Недоразумения и столкновения вообще возникают там, где сопоставляют не реальное с реальным, а цитату с цитатой, тень с тенью, имитацию с имитацией. Вот здесь вещи ссорятся, расходятся непоправимо. А там, где речь идет о том, что близко к собственному истоку, что гениально, то есть, свободно — мы попадаем в область какого-то великого мира между вещами.

Переживание живого как встающего над смертью, живого как уже воскресшего, уже победившего смерть, живого как пасхального выражают слова пастернаковского героя, которыми он утешает умирающую: «Вот вы опасаетесь, воскреснете ли вы, а вы уже воскресли, когда родились, и этого не заметили».

Я хотела только объяснить свою исходную точку. Искусство, творчество я вижу не как какой-то чрезвычайный опыт, но наоборот: как восстановление человеческой нормы, которая искажена тем, что называется «обыденностью».

Сам Швейцер, когда ему вручали премию за его труды с африканскими прокаженными, сказал, что все, что он сделал, меньше реализации содержания одной музыкальной фразы Баха или строки Гете. Вот как можно понимать энергию искусства и ее практический эквивалент.

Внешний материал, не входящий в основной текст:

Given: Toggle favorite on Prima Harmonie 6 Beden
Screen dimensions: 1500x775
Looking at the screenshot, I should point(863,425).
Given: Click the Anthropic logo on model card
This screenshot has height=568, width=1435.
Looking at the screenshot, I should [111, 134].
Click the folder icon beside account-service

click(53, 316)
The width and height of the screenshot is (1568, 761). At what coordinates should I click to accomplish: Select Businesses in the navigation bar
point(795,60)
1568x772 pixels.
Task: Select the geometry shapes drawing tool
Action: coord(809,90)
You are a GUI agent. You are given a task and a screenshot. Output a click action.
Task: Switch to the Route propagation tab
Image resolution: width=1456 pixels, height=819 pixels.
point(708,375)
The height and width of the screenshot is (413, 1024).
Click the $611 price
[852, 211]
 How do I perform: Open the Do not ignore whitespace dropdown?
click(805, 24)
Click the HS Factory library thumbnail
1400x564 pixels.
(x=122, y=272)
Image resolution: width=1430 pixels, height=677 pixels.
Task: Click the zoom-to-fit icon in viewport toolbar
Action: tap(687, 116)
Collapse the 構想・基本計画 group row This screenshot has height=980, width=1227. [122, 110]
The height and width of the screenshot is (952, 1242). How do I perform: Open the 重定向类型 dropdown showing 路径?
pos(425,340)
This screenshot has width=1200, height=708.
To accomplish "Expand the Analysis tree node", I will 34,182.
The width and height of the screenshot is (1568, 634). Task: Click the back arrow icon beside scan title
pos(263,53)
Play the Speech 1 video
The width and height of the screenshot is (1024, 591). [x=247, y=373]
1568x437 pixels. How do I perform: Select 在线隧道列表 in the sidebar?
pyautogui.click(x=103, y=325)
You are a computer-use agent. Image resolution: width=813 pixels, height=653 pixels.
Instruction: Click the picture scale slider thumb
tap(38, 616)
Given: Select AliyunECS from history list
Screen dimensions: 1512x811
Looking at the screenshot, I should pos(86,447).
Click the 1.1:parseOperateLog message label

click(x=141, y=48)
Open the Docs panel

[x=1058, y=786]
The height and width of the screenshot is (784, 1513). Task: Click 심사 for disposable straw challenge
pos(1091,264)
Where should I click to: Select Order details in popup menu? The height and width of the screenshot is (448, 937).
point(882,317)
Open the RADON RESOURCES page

У Гамлета нет характера, потому что он поговорил с Призраком. Призрак Отца открыл ему не только прошлое, но нечто посерьезнее. Узнав реальность невидимого и призрачность видимого, Гамлет вышел за границы опыта, который можно разделить с другими. С  тем, что после такого свидания получилось у него на месте характера, делать в обыденном мире, в мире характеров уже нечего.

Устарело, среди прочего, и молчание. Молчание — одна из популярнейших тем поэтов и мыслителей последних лет — молчание как таковое не спасет от всеисчерпанности и энтропического шума, потому что и молчание может быть назойливым, плоским, глупым. Потому что вопросом остается: кто молчит — и о чем молчит.

В конце концов, главная задача сопротивления тем силам, которые называют «интегризмом», «тоталитаризмом» и т.п., это, как понял Дитрих Бонхеффер, «не перенять у них их презрения к людям».

Говоря о том, что читателей у меня не должно было быть, я имею в виду не только сам факт непубликации всего, что я писала, но и наличные вкусы. С такими вкусами хочется читать что-то другое. Официальная эстетика была картонной — но выдавала себя за твердокаменную. А неофициальная, для домашнего употребления, — мутной, мелкой и вульгарной. Панибратской, компанейской. И такой же самонадеянной, как официальная.

Мир зависти — это мир «справедливости». Сальери, я думаю, более серьезный противник евангельской нормы, чем Великий Инквизитор Достоевского: он не хочет допустить, чтобы в основе порядка вещей был дар, а не обмен. Несправедливый дар — и незаработанная беспечность, о-беспеченность, «праздное счастье».